An array of birds, including the rare Xantus's murrelet, the California brown pelican and Cassin's auklet, also depend on the islands for shelter and sustenance.

"We pretty much would not have breeding seabirds in Southern California if it was not for these islands, because they're predator-free and free of disturbance, and close to a good food source," said Kate Faulkner, chief of natural resources management for Channel Islands National Park.

But this was not always the case. In the 1800s, people brought alien species to the islands, including sheep, pigs, cattle, deer, elk, cats and rats. The animals distorted these isolated ecosystems in myriad ways by destroying vegetation and attracting still more predators, which decimated the archipelago's six distinct subspecies of island fox and other native animals.
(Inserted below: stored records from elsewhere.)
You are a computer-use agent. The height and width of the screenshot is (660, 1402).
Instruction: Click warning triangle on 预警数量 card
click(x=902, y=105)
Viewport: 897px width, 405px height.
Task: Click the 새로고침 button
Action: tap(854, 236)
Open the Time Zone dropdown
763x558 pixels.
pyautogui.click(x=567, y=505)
Golden eagles, lured by the easy prey of baby feral pigs, also feasted on the foxes. "They were picked off by golden eagles like popcorn," Vermeer said. The three subspecies on Santa Cruz, San Miguel and Santa Cruz declined by more than 90 percent by the late 1990s, and all three were listed as federally endangered in 2004.

In the 1980s, the Nature Conservancy, the Park Service and the Fish and Wildlife Service jointly launched a restoration program on Santa Cruz that was replicated on the other islands. Over a decade, the organizations killed 40,000 sheep and a few thousand cattle on Santa Cruz, and by 2006 they had also eliminated 5,036 feral pigs. Since 1999, managers have captured and relocated 32 golden eagles, none of which have returned to nest.

The Conservancy placed radio collars on the 100 remaining Santa Cruz island foxes so it could track them weekly. Vickie Bakker, a Smith Conservation Research Fellow at the University of California at Santa Cruz, is doing computer modeling to monitor how the island fox population is expanding and determine when it will be out of danger.